I have three lines of a song from a CD running through my head: three lines of Joan Baez' The Lily of the West, to be precise. Although she swore my life away, deprived me of my rest, still I love my lovely Flora, The Lily of the West. It is driving me nuts that I can't block it or distract myself away from it. This is actually a fairly respectable sonic haunting. At least, I know where it came from. JG was playing Joan Baez on Saturday, for most of the dinner hour and early evening. Yeah, I know that it's Tuesday today. I'm not sure how long it's been ticking away back there. It could go on for days, too.
Listening to something else doesn't always help. Damn it!
I also do back of the mind counting. If I count in my head to keep track of something, especially the 'one thousand and one' cadence, sometimes my mind will keep on going after I consciously stop.
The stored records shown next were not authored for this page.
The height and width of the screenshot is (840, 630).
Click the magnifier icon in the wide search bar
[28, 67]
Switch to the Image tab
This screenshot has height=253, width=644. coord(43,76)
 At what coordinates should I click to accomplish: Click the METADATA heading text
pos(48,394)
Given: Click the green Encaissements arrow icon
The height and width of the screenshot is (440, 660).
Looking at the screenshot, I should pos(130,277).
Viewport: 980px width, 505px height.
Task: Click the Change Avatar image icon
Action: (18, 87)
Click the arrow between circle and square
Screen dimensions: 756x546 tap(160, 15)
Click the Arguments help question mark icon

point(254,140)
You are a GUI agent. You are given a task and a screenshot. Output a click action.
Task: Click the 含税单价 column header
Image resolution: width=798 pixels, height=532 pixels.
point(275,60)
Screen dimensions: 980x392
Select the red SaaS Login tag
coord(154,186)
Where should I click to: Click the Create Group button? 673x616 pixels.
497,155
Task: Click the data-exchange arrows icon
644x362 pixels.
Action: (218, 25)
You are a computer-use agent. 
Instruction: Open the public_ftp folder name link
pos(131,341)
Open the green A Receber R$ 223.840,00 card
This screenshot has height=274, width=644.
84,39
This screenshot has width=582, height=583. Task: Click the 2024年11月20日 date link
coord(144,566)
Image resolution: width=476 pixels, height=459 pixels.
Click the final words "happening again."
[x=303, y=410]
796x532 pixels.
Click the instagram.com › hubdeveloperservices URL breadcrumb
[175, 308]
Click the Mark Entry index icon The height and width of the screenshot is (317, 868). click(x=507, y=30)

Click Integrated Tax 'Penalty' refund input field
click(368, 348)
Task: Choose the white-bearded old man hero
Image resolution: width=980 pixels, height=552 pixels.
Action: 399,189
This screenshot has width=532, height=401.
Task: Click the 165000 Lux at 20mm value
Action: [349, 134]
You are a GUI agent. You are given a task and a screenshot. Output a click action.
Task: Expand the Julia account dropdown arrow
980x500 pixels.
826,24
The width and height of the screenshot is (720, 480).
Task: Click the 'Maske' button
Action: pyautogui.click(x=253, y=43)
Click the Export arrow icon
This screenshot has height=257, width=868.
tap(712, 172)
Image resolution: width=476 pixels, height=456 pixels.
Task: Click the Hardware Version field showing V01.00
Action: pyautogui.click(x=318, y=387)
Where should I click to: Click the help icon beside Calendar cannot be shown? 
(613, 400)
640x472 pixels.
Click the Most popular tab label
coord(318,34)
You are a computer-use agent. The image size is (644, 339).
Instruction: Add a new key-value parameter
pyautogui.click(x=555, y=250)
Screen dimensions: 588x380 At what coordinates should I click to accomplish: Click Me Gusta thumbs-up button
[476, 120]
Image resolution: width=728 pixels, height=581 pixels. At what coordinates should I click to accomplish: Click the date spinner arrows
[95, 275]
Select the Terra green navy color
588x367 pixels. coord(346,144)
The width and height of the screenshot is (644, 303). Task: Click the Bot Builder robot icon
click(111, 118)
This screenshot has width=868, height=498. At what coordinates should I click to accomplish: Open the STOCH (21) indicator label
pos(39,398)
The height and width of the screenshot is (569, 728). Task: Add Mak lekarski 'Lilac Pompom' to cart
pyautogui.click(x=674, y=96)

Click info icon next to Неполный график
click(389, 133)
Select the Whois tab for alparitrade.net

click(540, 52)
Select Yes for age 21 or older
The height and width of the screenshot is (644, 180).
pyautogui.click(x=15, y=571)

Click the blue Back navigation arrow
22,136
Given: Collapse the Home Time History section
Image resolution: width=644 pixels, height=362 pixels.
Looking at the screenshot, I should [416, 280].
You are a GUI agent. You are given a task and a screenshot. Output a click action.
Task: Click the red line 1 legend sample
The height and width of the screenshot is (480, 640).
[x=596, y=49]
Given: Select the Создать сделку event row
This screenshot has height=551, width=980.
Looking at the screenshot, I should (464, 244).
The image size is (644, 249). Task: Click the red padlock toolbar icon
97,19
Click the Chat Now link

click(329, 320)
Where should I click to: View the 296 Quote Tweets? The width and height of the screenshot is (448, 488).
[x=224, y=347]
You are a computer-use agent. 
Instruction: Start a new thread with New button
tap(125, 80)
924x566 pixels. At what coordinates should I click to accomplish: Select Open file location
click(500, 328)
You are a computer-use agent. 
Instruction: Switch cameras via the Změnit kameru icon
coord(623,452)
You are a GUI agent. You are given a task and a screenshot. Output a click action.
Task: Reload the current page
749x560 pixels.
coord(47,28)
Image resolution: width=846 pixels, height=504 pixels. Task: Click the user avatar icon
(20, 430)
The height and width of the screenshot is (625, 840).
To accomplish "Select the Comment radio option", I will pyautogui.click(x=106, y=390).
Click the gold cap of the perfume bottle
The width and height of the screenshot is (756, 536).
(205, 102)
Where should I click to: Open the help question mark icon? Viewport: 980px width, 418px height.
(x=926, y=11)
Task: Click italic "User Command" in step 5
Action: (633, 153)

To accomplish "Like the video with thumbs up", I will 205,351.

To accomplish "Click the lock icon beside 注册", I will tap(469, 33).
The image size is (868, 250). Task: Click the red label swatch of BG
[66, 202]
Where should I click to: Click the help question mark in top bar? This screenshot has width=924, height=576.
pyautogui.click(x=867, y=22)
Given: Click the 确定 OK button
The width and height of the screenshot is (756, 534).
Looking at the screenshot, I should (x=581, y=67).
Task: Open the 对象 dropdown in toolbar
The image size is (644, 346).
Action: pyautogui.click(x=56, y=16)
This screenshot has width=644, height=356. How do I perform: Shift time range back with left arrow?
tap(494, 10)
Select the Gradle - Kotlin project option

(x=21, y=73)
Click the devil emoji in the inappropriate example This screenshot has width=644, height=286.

Hours later I will find myself *still* counting in the same sequence -- 'three thousand, two hundred and ............' ahk!
Very disconcerting to have your, what, subconscious, doing its own thing.
There's a really fascinating book about how this works for poets called 'The Road to Xanadu' by John Livingston Lowes, I believe. And if you Google the title alone, there's a neat article here about web writing.
One of the things that has reconciled me to growing old is the fact that my associative memory has improved while a lot of the rest was going to hell in a handbasket. I'm pretty darn good at crossword puzzles and I wasn't when I was younger. And my passive vocab. is huge. Now if dear old Joanie would just quit singing inside my ears.